La cantidad de pasto producida cambió según la fecha del año y, en algunos casos, también según el grupo de plantas: la única fecha en la que se registró una diferencia entre los dos métodos de selección fue noviembre de 2024. Entre marzo de 2024 y marzo de 2025 se registró una diferencia en la cantidad de pasto cosechada que coincide con la diferencia en las lluvias acumuladas entre enero y marzo de cada año: 573 milímetros en 2024 frente a 180,2 milímetros en 2025.
El número NDVI, en cambio, no mostró diferencias entre los dos grupos de plantas en ninguna fecha, aunque sí varió según la época del año, siguiendo un patrón similar al de la producción de pasto en el período con menos lluvia.
Al comparar el número NDVI con la cantidad de pasto cosechada en cada fecha, la relación entre ambos datos fue variable: en la mayoría de las fechas la coincidencia entre ambas medidas fue parcial, mientras que en mayo de 2024 la coincidencia fue mayor. Según explica el propio trabajo, esa variación podría deberse a que los híbridos evaluados difieren entre sí en la altura de las plantas y en el color de las hojas, dos factores que también inciden en la lectura que hace la cámara del dron.
¿Qué utilidad tienen estos resultados?
A partir de estos datos, el trabajo concluye que los dos métodos de selección —uno basado en el aspecto de las plantas y otro basado en el comportamiento de sus crías— dieron como resultado híbridos con niveles de producción de pasto comparables entre sí. En cuanto al dron, la comparación entre el número NDVI y la cantidad de pasto cosechada mostró coincidencias parciales, según la fecha del año.
Según indica el informe de la investigación (que continúa realizándose), estos resultados se suman al conocimiento disponible sobre el uso de la selección recurrente para obtener híbridos de pasto horqueta con reproducción apomíctica. Dentro del programa de mejoramiento genético del Instituto de Botánica del Nordeste (CONICET, la Facultad de Ciencias Agrarias de la UNNE), donde gran parte del trabajo se concentra en especies del género al que pertenece el pasto horqueta, estos datos se toman como una referencia para las decisiones futuras sobre qué método de selección aplicar.

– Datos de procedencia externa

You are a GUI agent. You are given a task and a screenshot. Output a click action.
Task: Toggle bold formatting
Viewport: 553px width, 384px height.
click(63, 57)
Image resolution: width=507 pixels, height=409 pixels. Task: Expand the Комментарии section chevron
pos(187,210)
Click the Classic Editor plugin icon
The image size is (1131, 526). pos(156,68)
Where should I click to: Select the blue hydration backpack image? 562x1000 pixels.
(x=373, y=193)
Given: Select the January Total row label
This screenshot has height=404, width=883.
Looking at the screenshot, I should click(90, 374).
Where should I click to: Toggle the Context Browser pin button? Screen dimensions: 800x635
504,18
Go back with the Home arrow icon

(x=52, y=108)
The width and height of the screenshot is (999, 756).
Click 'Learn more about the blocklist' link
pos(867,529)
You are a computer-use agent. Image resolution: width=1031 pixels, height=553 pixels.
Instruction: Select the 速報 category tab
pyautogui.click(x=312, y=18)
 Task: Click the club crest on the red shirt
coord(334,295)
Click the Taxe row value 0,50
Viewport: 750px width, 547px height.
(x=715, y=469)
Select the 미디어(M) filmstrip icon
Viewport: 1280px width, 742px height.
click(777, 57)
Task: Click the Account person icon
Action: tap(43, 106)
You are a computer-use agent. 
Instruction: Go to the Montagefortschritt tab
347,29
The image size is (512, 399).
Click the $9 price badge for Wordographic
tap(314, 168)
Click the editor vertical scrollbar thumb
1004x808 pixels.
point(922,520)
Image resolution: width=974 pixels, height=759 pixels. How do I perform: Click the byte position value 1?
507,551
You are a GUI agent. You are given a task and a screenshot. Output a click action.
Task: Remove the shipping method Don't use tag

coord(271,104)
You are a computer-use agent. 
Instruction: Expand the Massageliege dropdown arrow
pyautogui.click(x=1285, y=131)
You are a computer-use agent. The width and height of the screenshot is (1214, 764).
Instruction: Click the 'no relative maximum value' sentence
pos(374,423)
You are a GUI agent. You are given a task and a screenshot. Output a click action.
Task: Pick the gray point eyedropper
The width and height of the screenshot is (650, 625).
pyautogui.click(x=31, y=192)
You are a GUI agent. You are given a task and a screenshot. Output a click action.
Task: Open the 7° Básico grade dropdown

La información generada, además, queda disponible para otros programas de mejoramiento de pastos que se reproducen por apomixis y que cuentan con poblaciones sexuales diversas para cruzar. Por otra parte, entre los híbridos identificados en este trabajo como de reproducción apomíctica podrían surgir, en el futuro, nuevas variedades para uso comercial.